[INSTRUCTIONS TO FOLLOW] Could you rewrite all the records below, substituting "Display resolution" for every "Image resolution" and leaving everything else unchanged?

--- Start DATASET ROWS ---

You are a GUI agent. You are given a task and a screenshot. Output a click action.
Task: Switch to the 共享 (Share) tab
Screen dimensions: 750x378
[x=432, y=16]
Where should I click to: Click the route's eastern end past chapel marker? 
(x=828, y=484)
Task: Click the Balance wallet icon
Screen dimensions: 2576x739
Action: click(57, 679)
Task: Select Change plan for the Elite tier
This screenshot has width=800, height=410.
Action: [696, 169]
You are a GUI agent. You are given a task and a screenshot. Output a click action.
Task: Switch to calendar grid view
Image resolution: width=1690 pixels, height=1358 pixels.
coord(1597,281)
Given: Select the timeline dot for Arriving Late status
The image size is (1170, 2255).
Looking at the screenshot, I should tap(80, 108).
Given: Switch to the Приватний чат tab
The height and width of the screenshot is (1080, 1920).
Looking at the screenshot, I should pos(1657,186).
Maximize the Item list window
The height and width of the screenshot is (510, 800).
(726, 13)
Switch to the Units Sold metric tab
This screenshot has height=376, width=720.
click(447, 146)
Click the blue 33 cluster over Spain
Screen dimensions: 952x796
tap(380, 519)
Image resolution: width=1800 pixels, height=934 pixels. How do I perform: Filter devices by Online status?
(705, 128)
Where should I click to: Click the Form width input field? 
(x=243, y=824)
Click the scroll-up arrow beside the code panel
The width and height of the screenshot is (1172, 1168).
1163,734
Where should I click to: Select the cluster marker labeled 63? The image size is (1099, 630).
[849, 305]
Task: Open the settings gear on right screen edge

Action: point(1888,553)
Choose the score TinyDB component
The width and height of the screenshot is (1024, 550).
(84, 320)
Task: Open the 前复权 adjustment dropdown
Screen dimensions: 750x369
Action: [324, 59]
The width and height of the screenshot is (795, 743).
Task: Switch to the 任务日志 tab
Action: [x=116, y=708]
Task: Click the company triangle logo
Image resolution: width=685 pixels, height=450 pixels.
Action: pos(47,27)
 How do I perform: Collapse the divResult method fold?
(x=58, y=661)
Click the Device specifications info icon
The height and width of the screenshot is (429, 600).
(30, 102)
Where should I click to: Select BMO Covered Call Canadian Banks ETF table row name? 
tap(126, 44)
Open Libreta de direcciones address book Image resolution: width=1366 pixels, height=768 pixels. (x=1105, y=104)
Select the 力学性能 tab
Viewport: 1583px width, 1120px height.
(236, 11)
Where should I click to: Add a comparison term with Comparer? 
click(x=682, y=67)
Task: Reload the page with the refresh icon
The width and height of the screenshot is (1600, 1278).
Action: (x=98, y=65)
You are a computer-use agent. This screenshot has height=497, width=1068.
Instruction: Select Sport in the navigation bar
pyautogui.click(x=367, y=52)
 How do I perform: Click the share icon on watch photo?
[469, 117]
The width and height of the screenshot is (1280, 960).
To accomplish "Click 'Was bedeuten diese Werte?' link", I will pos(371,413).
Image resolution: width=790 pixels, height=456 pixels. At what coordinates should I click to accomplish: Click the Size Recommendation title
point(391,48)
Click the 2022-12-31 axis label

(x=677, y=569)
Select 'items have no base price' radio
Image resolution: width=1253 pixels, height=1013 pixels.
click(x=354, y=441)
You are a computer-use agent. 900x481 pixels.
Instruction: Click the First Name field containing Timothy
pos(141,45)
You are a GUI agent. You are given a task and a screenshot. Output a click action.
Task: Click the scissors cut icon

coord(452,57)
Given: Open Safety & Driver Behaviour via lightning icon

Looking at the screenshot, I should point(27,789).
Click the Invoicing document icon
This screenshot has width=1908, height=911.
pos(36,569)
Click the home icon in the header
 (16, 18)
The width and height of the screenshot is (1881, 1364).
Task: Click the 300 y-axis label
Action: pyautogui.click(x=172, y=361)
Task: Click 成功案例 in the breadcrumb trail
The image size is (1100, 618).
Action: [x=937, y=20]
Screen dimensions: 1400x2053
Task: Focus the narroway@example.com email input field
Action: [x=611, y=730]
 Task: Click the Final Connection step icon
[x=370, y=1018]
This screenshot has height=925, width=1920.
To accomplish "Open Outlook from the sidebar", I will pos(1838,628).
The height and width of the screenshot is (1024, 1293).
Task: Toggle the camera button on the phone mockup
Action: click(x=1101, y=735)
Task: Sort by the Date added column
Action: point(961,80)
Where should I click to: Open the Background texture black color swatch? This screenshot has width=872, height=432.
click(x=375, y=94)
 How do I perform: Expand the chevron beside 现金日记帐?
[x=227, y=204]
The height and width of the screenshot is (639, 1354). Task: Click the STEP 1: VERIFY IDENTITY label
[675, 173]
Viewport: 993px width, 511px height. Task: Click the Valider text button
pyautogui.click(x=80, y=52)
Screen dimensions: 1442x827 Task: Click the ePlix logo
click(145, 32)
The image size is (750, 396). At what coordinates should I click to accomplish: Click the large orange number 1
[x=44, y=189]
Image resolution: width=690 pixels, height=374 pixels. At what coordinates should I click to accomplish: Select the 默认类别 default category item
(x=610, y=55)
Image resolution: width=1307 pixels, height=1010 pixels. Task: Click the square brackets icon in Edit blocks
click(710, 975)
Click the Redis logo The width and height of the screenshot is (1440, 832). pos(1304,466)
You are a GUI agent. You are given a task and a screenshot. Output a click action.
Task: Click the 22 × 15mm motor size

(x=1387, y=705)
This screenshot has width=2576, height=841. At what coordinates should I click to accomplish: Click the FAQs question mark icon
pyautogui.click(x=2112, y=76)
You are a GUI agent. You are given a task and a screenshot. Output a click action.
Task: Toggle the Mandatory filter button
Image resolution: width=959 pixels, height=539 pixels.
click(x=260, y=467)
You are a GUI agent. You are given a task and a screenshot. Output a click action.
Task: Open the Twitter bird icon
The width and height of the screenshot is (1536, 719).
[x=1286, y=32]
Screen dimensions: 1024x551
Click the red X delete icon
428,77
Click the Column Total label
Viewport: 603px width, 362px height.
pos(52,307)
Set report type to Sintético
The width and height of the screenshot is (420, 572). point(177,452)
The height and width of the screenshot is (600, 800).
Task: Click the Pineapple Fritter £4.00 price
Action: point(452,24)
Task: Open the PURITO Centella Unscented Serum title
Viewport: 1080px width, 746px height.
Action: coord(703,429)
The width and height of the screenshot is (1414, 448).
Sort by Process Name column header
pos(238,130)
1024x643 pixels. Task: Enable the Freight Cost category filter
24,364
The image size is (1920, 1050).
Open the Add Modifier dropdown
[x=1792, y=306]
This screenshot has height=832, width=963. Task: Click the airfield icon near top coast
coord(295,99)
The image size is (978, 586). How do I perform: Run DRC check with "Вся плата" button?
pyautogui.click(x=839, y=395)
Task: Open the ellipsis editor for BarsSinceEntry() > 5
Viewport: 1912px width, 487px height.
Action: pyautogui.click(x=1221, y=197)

--- End DATASET ROWS ---

[FULL OUTPUT]
You are a GUI agent. You are given a task and a screenshot. Output a click action.
Task: Switch to the 共享 (Share) tab
Screen dimensions: 750x378
[x=432, y=16]
Where should I click to: Click the route's eastern end past chapel marker? 
(x=828, y=484)
Task: Click the Balance wallet icon
Screen dimensions: 2576x739
Action: click(57, 679)
Task: Select Change plan for the Elite tier
This screenshot has width=800, height=410.
Action: [696, 169]
You are a GUI agent. You are given a task and a screenshot. Output a click action.
Task: Switch to calendar grid view
Display resolution: width=1690 pixels, height=1358 pixels.
coord(1597,281)
Given: Select the timeline dot for Arriving Late status
The image size is (1170, 2255).
Looking at the screenshot, I should tap(80, 108).
Given: Switch to the Приватний чат tab
The height and width of the screenshot is (1080, 1920).
Looking at the screenshot, I should pos(1657,186).
Maximize the Item list window
The height and width of the screenshot is (510, 800).
(726, 13)
Switch to the Units Sold metric tab
This screenshot has height=376, width=720.
click(447, 146)
Click the blue 33 cluster over Spain
Screen dimensions: 952x796
tap(380, 519)
Display resolution: width=1800 pixels, height=934 pixels. How do I perform: Filter devices by Online status?
(705, 128)
Where should I click to: Click the Form width input field? 
(x=243, y=824)
Click the scroll-up arrow beside the code panel
The width and height of the screenshot is (1172, 1168).
1163,734
Where should I click to: Select the cluster marker labeled 63? The image size is (1099, 630).
[849, 305]
Task: Open the settings gear on right screen edge

Action: point(1888,553)
Choose the score TinyDB component
The width and height of the screenshot is (1024, 550).
(84, 320)
Task: Open the 前复权 adjustment dropdown
Screen dimensions: 750x369
Action: [324, 59]
The width and height of the screenshot is (795, 743).
Task: Switch to the 任务日志 tab
Action: [x=116, y=708]
Task: Click the company triangle logo
Display resolution: width=685 pixels, height=450 pixels.
Action: pos(47,27)
 How do I perform: Collapse the divResult method fold?
(x=58, y=661)
Click the Device specifications info icon
The height and width of the screenshot is (429, 600).
(30, 102)
Where should I click to: Select BMO Covered Call Canadian Banks ETF table row name? 
tap(126, 44)
Open Libreta de direcciones address book Display resolution: width=1366 pixels, height=768 pixels. (x=1105, y=104)
Select the 力学性能 tab
Viewport: 1583px width, 1120px height.
(236, 11)
Where should I click to: Add a comparison term with Comparer? 
click(x=682, y=67)
Task: Reload the page with the refresh icon
The width and height of the screenshot is (1600, 1278).
Action: (x=98, y=65)
You are a computer-use agent. This screenshot has height=497, width=1068.
Instruction: Select Sport in the navigation bar
pyautogui.click(x=367, y=52)
 How do I perform: Click the share icon on watch photo?
[469, 117]
The width and height of the screenshot is (1280, 960).
To accomplish "Click 'Was bedeuten diese Werte?' link", I will pos(371,413).
Display resolution: width=790 pixels, height=456 pixels. At what coordinates should I click to accomplish: Click the Size Recommendation title
point(391,48)
Click the 2022-12-31 axis label

(x=677, y=569)
Select 'items have no base price' radio
Display resolution: width=1253 pixels, height=1013 pixels.
click(x=354, y=441)
You are a computer-use agent. 900x481 pixels.
Instruction: Click the First Name field containing Timothy
pos(141,45)
You are a GUI agent. You are given a task and a screenshot. Output a click action.
Task: Click the scissors cut icon

coord(452,57)
Given: Open Safety & Driver Behaviour via lightning icon

Looking at the screenshot, I should point(27,789).
Click the Invoicing document icon
This screenshot has width=1908, height=911.
pos(36,569)
Click the home icon in the header
 (16, 18)
The width and height of the screenshot is (1881, 1364).
Task: Click the 300 y-axis label
Action: pyautogui.click(x=172, y=361)
Task: Click 成功案例 in the breadcrumb trail
The image size is (1100, 618).
Action: [x=937, y=20]
Screen dimensions: 1400x2053
Task: Focus the narroway@example.com email input field
Action: [x=611, y=730]
 Task: Click the Final Connection step icon
[x=370, y=1018]
This screenshot has height=925, width=1920.
To accomplish "Open Outlook from the sidebar", I will pos(1838,628).
The height and width of the screenshot is (1024, 1293).
Task: Toggle the camera button on the phone mockup
Action: click(x=1101, y=735)
Task: Sort by the Date added column
Action: point(961,80)
Where should I click to: Open the Background texture black color swatch? This screenshot has width=872, height=432.
click(x=375, y=94)
 How do I perform: Expand the chevron beside 现金日记帐?
[x=227, y=204]
The height and width of the screenshot is (639, 1354). Task: Click the STEP 1: VERIFY IDENTITY label
[675, 173]
Viewport: 993px width, 511px height. Task: Click the Valider text button
pyautogui.click(x=80, y=52)
Screen dimensions: 1442x827 Task: Click the ePlix logo
click(145, 32)
The image size is (750, 396). At what coordinates should I click to accomplish: Click the large orange number 1
[x=44, y=189]
Display resolution: width=690 pixels, height=374 pixels. At what coordinates should I click to accomplish: Select the 默认类别 default category item
(x=610, y=55)
Display resolution: width=1307 pixels, height=1010 pixels. Task: Click the square brackets icon in Edit blocks
click(710, 975)
Click the Redis logo The width and height of the screenshot is (1440, 832). pos(1304,466)
You are a GUI agent. You are given a task and a screenshot. Output a click action.
Task: Click the 22 × 15mm motor size

(x=1387, y=705)
This screenshot has width=2576, height=841. At what coordinates should I click to accomplish: Click the FAQs question mark icon
pyautogui.click(x=2112, y=76)
You are a GUI agent. You are given a task and a screenshot. Output a click action.
Task: Toggle the Mandatory filter button
Display resolution: width=959 pixels, height=539 pixels.
click(x=260, y=467)
You are a GUI agent. You are given a task and a screenshot. Output a click action.
Task: Open the Twitter bird icon
The width and height of the screenshot is (1536, 719).
[x=1286, y=32]
Screen dimensions: 1024x551
Click the red X delete icon
428,77
Click the Column Total label
Viewport: 603px width, 362px height.
pos(52,307)
Set report type to Sintético
The width and height of the screenshot is (420, 572). point(177,452)
The height and width of the screenshot is (600, 800).
Task: Click the Pineapple Fritter £4.00 price
Action: point(452,24)
Task: Open the PURITO Centella Unscented Serum title
Viewport: 1080px width, 746px height.
Action: coord(703,429)
The width and height of the screenshot is (1414, 448).
Sort by Process Name column header
pos(238,130)
1024x643 pixels. Task: Enable the Freight Cost category filter
24,364
The image size is (1920, 1050).
Open the Add Modifier dropdown
[x=1792, y=306]
This screenshot has height=832, width=963. Task: Click the airfield icon near top coast
coord(295,99)
The image size is (978, 586). How do I perform: Run DRC check with "Вся плата" button?
pyautogui.click(x=839, y=395)
Task: Open the ellipsis editor for BarsSinceEntry() > 5
Viewport: 1912px width, 487px height.
Action: pyautogui.click(x=1221, y=197)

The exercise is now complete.